▽
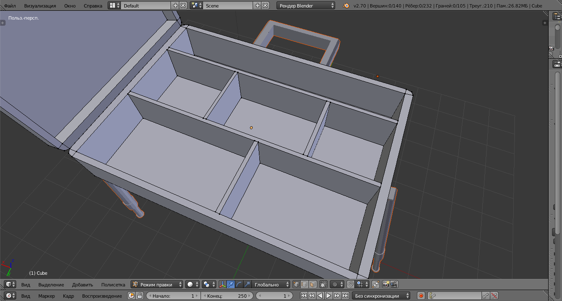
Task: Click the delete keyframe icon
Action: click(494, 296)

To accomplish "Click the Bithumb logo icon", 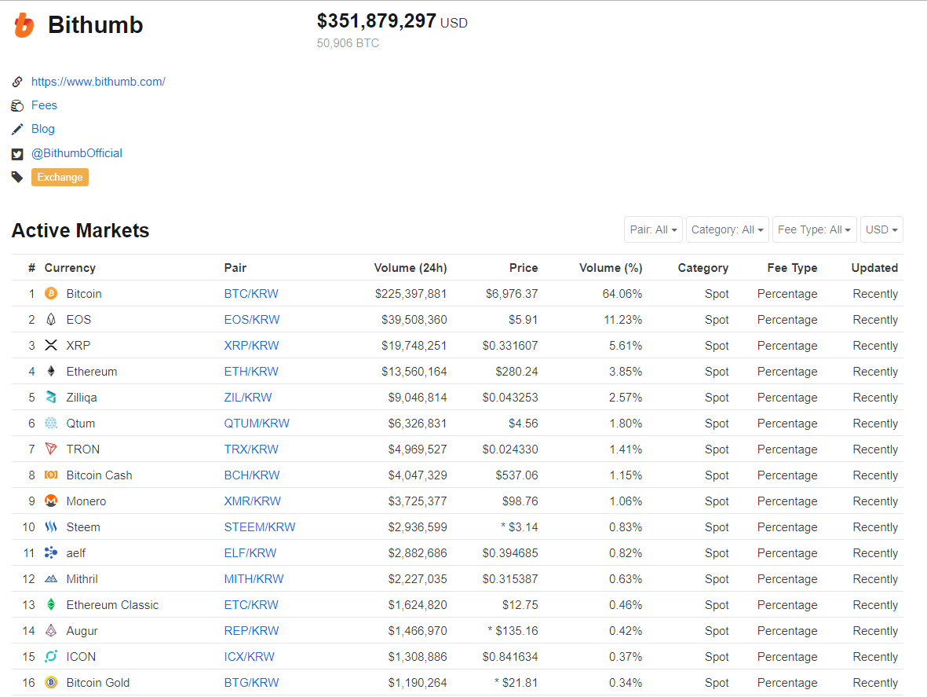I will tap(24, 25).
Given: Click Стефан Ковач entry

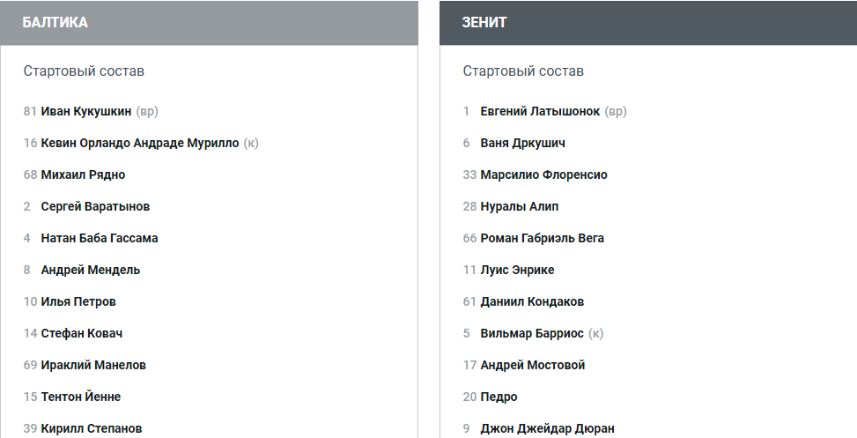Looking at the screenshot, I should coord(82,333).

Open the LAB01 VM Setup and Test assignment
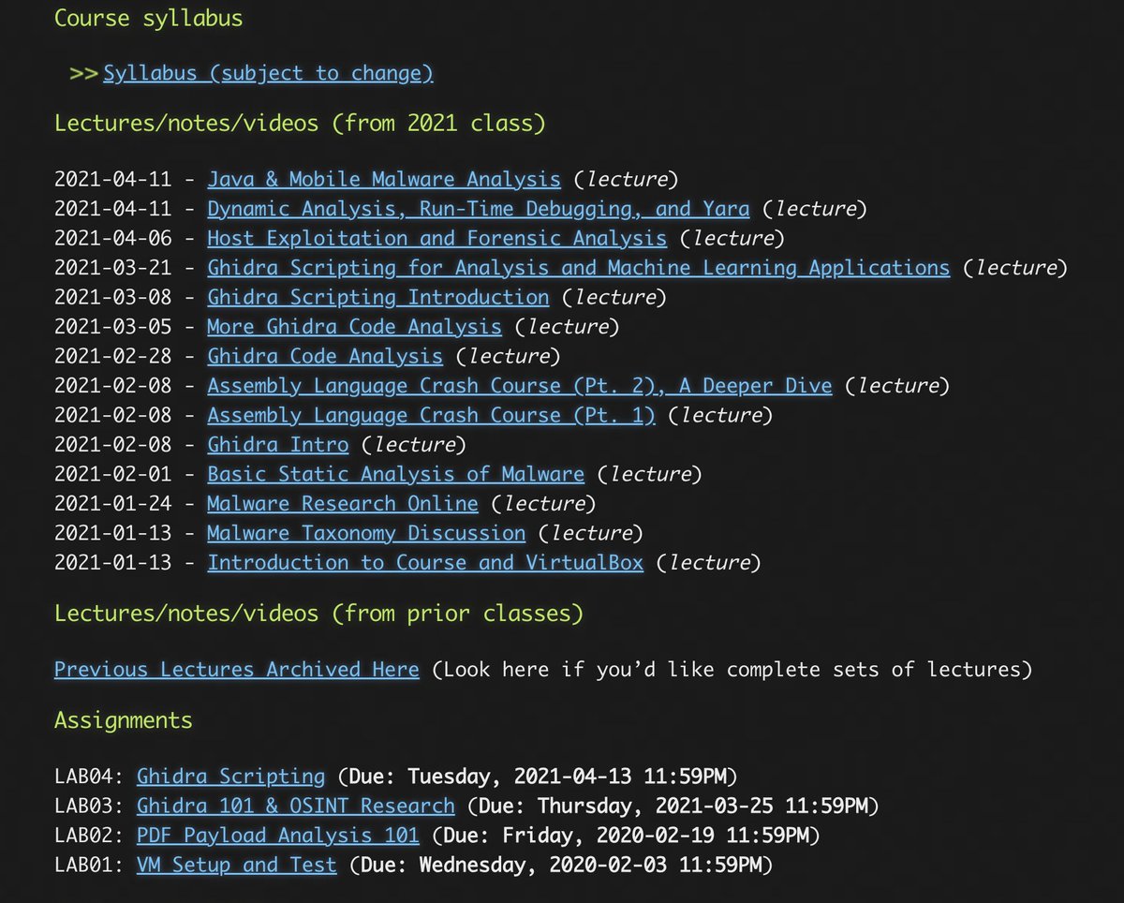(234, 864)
△
> [Your instructions]:
What is needed is an exact restatement of the lines from the line with "Given: Click Стефан Ковач entry" through the final line of the data, pictures excluded.

> [Solution]:
Given: Click Стефан Ковач entry

Looking at the screenshot, I should coord(82,333).

Open the LAB01 VM Setup and Test assignment
(234, 864)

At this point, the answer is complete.